* BEGIN *

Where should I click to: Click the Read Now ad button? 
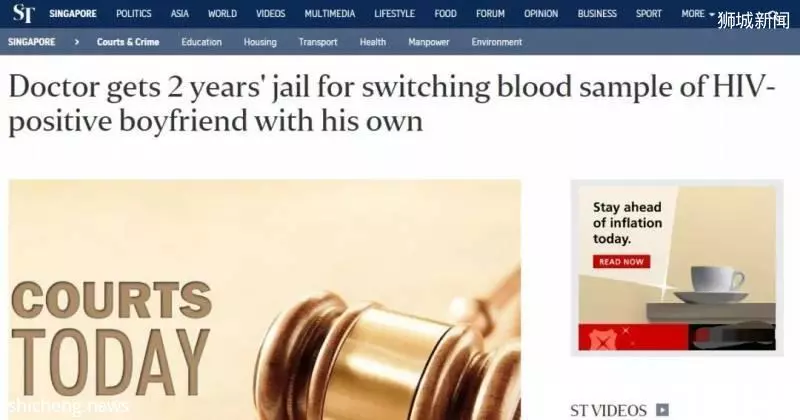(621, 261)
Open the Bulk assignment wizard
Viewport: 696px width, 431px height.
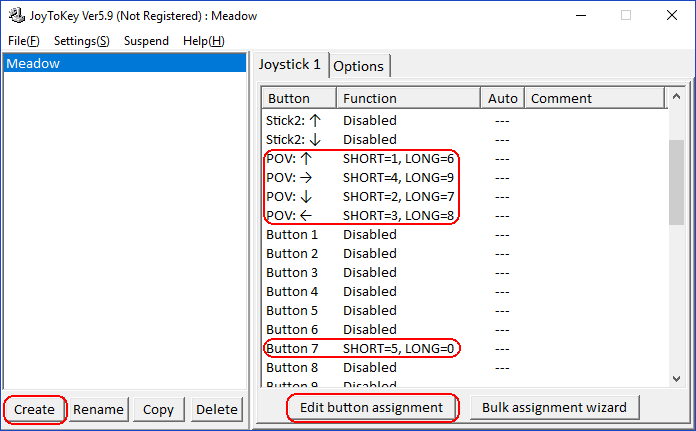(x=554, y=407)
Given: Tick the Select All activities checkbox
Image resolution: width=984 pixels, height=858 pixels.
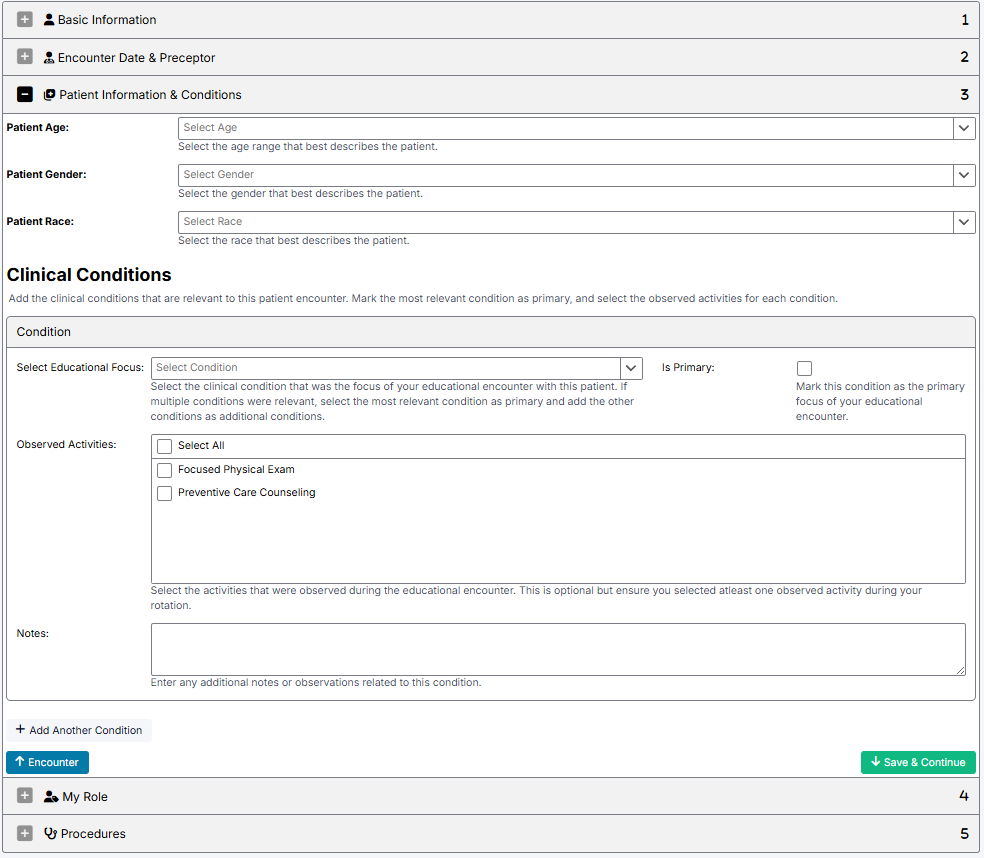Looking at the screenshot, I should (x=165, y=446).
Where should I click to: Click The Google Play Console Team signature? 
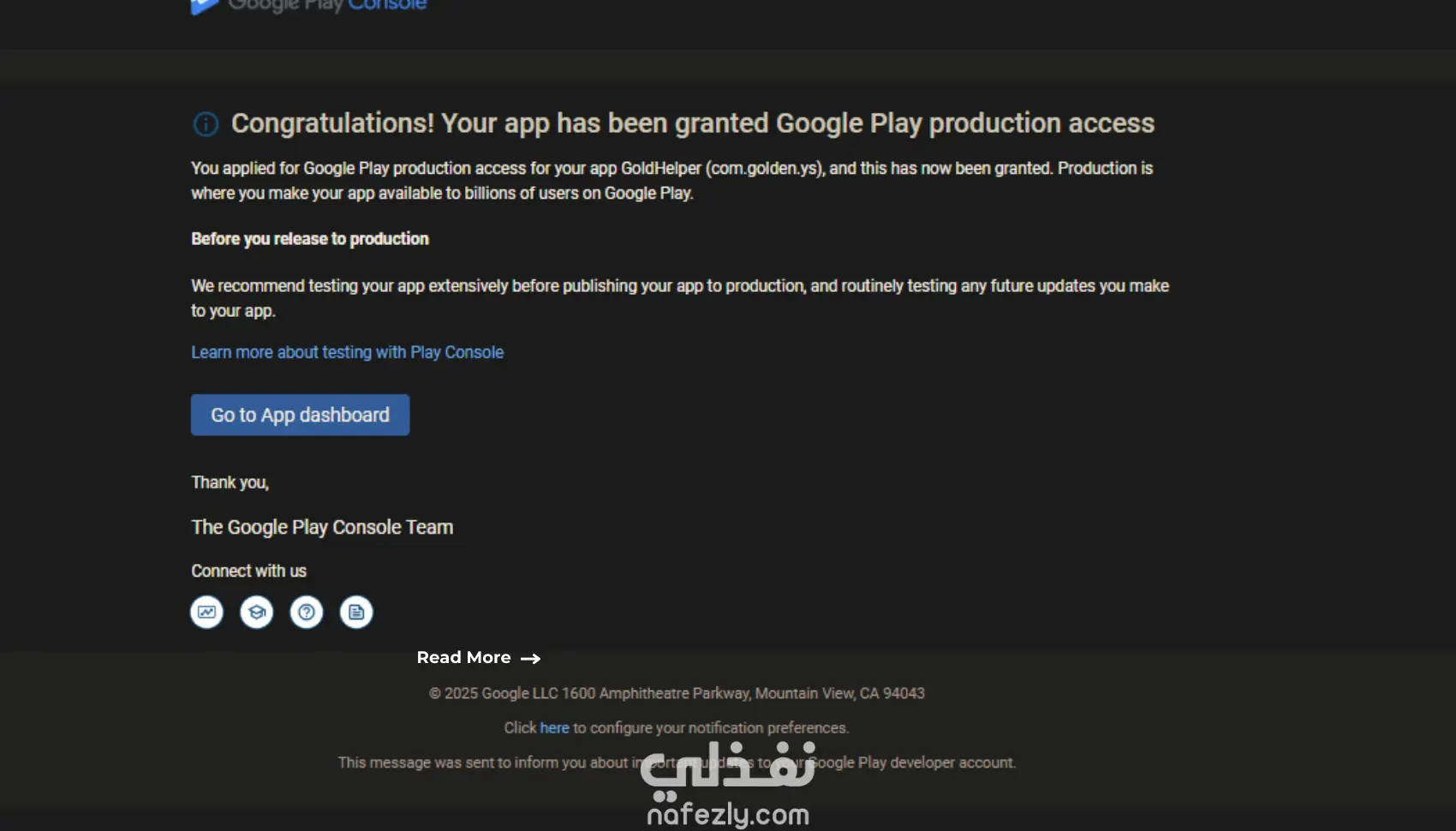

* END *

- _WHAT YOU HAVE TO DO_
Locate each of the lines above that contain the string "width" and copy them out.

- _REPLY TO THE EXERCISE_
Viewport: 696px width, 431px height.
Image resolution: width=984 pixels, height=858 pixels.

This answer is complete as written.